La loi du 5 juillet 1985 prévoit notamment une procédure d’offre : pour une victime ayant subi une atteinte à sa personne, l’assureur doit présenter une offre dans un délai maximal de huit mois à compter de l’accident ; si la consolidation n’est pas connue dans les trois mois, l’offre peut être provisionnelle, puis une offre définitive doit intervenir dans les cinq mois suivant l’information de la consolidation.
Principe de Luc Morin — Le Portail des Assurés :
« Le montant final n’est pas un chiffre que l’on devine à partir d’une blessure. C’est le résultat d’une chaîne : droit, expertise, conséquences, preuves, postes et chiffrage. »
← Guide général : accident de la route et loi Badinter
1. Pourquoi il n’existe pas de montant moyen fiable pour un accident
Une fracture, une entorse ou un traumatisme ne suffit pas à déterminer une indemnité. Il faut regarder la durée des soins, les périodes d’incapacité, les douleurs, les séquelles, l’aide humaine, l’impact professionnel, les loisirs, l’autonomie et les dépenses réellement supportées.
Chaîne Droit → Expertise → Postes → Preuves → Chiffrage™ du Portail
Cette grille éditoriale impose l’ordre de travail. Un montant calculé avant d’avoir sécurisé les cinq étapes est un montant fragile. Il ne s’agit ni d’un barème légal ni d’une méthode officielle.
Un accident peut aussi soulever une question distincte lorsque la chaussée, des travaux ou une signalisation temporaire ont contribué au sinistre.
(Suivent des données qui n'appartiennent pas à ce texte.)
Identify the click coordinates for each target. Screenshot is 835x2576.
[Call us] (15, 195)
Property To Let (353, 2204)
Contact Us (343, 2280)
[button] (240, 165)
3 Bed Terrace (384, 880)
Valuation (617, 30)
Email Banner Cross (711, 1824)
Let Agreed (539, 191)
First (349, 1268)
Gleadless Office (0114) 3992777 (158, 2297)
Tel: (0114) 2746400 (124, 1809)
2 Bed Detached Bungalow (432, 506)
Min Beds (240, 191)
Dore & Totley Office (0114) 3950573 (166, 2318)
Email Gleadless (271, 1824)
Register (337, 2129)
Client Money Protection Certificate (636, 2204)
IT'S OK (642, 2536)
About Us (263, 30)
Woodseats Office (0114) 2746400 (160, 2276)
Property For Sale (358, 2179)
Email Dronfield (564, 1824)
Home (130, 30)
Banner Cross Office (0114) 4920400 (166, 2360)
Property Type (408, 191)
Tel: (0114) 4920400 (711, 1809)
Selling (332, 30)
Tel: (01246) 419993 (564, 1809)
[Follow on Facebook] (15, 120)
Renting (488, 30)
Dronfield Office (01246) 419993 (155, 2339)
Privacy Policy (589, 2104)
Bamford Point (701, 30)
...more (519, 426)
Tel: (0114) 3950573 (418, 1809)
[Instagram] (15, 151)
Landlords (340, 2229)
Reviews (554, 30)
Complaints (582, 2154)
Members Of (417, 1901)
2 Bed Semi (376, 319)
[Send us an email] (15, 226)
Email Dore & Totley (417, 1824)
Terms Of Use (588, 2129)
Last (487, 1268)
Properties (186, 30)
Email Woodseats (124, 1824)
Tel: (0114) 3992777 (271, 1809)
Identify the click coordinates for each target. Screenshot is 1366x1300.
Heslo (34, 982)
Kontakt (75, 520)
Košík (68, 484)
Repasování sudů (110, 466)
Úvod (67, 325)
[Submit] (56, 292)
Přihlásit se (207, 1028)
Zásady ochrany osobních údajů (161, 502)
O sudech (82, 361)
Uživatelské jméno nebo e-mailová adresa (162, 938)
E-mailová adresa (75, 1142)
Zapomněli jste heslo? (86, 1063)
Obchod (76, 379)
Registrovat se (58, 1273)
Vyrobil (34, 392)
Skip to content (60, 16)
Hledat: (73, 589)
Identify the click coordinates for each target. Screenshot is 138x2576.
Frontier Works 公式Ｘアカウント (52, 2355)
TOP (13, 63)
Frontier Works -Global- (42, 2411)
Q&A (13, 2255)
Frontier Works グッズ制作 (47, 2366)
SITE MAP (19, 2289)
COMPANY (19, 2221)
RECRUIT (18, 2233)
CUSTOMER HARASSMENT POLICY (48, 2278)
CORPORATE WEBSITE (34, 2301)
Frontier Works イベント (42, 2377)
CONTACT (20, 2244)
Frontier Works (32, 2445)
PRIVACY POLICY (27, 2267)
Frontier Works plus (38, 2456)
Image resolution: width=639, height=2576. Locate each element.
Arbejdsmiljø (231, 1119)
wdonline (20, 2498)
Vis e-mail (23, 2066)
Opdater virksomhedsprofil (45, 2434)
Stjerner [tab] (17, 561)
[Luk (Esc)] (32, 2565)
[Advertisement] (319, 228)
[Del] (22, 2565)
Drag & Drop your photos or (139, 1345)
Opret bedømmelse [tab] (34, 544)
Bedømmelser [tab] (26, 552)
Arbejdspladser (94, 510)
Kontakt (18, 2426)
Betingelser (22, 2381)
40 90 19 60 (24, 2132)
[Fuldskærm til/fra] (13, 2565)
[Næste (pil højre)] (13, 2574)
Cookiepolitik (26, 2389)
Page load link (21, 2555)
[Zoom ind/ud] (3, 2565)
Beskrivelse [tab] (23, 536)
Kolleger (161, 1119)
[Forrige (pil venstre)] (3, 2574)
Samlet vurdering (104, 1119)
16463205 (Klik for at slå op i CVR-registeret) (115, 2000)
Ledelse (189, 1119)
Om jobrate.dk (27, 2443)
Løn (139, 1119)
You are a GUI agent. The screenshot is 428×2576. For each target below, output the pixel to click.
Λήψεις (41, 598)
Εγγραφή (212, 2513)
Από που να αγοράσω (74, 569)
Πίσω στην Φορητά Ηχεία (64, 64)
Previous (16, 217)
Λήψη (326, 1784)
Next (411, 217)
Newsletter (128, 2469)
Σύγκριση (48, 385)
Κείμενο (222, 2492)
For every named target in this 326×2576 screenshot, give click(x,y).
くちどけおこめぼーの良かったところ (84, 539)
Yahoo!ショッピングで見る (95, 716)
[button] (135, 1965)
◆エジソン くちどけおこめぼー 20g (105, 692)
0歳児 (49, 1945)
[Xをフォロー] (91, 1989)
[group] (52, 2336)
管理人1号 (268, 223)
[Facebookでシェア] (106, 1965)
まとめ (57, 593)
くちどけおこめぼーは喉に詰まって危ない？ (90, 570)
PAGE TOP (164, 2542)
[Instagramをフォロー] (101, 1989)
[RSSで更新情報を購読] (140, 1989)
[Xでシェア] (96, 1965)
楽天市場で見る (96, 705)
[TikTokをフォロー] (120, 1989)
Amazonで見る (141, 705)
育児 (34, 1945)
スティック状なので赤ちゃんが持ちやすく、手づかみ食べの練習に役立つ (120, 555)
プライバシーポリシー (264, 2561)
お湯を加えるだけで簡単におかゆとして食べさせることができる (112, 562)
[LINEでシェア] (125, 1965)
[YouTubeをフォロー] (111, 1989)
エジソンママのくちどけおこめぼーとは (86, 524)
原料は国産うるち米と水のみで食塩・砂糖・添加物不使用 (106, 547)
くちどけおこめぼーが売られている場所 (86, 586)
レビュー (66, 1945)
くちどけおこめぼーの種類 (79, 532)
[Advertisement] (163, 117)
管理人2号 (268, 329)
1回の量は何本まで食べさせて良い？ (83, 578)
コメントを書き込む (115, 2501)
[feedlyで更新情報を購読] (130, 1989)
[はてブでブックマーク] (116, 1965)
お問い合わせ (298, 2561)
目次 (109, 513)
Dans ce cas, notre guide travaux routiers, obstacle ou chantier insuffisamment signalé explique comment figer les preuves et identifier les intervenants avant le chiffrage.
Avant tout calcul, le sigle « AVP » doit être traduit juridiquement : circonstances, implication éventuelle d’un VTM et statut de la victime. Consultez AVP : de l’accident de la voie publique au droit à indemnisation.
2. Première étape : quel est votre droit à indemnisation ?
Avant de chiffrer, il faut savoir sur quel fondement la victime est indemnisée. Passager, piéton, cycliste et conducteur ne se trouvent pas nécessairement dans la même situation. Pour le conducteur, notamment, une faute peut limiter ou exclure l’indemnisation de ses propres dommages corporels.
Conducteur victime : vérifier le droit à indemnisation →
Le chiffrage intervient bien après les premières constatations. Pourtant, une rupture documentaire au début du dossier peut compliquer l’analyse de certaines lésions. Voir CMI, symptômes tardifs et preuve médicale après un accident.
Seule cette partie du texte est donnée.